▶ [Supplied text]
Broad River Correctional Institution
- Interactive map of Broad River Correctional Institution
- Location: 4460 Broad River Road Columbia, South Carolina; 34°04′27″N 81°05′52″W﻿ / ﻿34.07417°N 81.09778°W;
- Opened: 1988
- Managed by: South Carolina Department of Corrections
- Warden: Michael Stephan

= Broad River Correctional Institution =

State prison in South Carolina, US

The Broad River Correctional Institution (BRCI) is a South Carolina Department of Corrections state prison for men located in Columbia, South Carolina, United States. South Carolina's execution chamber is located at Broad River. The adjacent Kirkland Correctional Institution lies just to its south side.

The prison opened in 1988. In January 1990, death row inmates were moved from the Central Correctional Institution to Broad River. In 1990, executions began at BRCI. On April 12, 1997, death row inmates were moved to the Lieber Correctional Institution. In September 2017, death row inmates were moved to Kirkland Correctional Institution. On July 11, 2019, death row inmates were moved from Kirkland Correctional Institution to the housing unit that was originally built for them at Broad River.

▶ [Work instructions]
1. Name every correctional institution mentioned in the Broad River article.
2. Duplicate the part of the Broad River article between "The Broad River" and "its south side.", inclusive.

▶ [Extracted information]
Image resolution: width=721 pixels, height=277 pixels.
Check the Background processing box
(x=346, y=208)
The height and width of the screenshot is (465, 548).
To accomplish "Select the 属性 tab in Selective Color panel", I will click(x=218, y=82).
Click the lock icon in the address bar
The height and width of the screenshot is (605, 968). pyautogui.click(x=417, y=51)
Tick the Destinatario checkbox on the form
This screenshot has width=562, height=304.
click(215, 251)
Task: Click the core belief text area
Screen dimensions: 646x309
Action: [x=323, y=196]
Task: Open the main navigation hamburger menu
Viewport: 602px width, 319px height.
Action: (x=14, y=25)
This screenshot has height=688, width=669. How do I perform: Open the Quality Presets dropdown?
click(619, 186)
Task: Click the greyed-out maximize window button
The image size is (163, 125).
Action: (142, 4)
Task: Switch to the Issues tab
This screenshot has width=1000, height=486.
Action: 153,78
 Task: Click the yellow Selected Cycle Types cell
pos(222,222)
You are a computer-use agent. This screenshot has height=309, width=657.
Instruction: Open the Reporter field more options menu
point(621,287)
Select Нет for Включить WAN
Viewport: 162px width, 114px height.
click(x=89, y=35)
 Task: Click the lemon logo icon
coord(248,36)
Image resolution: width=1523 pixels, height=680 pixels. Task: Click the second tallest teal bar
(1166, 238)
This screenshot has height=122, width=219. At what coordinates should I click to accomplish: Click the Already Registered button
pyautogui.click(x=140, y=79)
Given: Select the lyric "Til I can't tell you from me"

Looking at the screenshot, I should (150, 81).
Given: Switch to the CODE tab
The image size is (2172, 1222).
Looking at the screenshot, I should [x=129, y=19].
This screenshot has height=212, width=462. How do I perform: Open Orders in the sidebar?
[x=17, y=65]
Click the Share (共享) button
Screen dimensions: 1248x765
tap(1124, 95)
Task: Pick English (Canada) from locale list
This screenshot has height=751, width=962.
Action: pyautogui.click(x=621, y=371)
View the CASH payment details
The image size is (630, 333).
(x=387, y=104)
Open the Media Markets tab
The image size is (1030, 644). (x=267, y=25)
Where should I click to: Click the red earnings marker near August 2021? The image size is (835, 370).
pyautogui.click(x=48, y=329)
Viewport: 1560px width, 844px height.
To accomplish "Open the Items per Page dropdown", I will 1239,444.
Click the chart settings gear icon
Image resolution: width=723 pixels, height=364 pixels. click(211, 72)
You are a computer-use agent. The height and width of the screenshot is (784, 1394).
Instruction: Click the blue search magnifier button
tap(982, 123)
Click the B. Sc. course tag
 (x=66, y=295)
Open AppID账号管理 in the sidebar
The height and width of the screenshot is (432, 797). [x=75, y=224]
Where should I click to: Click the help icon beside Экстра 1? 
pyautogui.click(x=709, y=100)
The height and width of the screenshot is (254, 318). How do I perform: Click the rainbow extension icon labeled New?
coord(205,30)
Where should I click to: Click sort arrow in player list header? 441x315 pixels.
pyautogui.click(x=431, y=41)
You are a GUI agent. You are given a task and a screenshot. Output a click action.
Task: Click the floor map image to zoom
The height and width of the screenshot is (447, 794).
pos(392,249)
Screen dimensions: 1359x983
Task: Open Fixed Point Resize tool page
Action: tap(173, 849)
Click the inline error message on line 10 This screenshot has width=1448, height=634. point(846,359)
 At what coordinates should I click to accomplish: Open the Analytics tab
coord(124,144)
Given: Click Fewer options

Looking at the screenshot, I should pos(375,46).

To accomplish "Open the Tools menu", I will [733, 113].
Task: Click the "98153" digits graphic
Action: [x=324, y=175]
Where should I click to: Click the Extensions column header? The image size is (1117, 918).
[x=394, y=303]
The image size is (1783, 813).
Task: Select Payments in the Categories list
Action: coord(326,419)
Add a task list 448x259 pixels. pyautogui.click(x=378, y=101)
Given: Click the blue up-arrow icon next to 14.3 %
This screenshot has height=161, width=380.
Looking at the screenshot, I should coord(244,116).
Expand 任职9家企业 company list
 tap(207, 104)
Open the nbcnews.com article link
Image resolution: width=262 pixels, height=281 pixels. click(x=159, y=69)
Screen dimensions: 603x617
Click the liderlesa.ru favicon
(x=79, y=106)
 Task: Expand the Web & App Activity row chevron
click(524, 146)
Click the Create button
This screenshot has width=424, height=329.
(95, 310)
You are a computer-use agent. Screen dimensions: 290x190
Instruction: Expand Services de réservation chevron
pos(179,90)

▶ [Solutions by task]
1.
Broad River Correctional Institution
Kirkland Correctional Institution
Central Correctional Institution
Lieber Correctional Institution

2.
The Broad River Correctional Institution (BRCI) is a South Carolina Department of Corrections state prison for men located in Columbia, South Carolina, United States. South Carolina's execution chamber is located at Broad River. The adjacent Kirkland Correctional Institution lies just to its south side.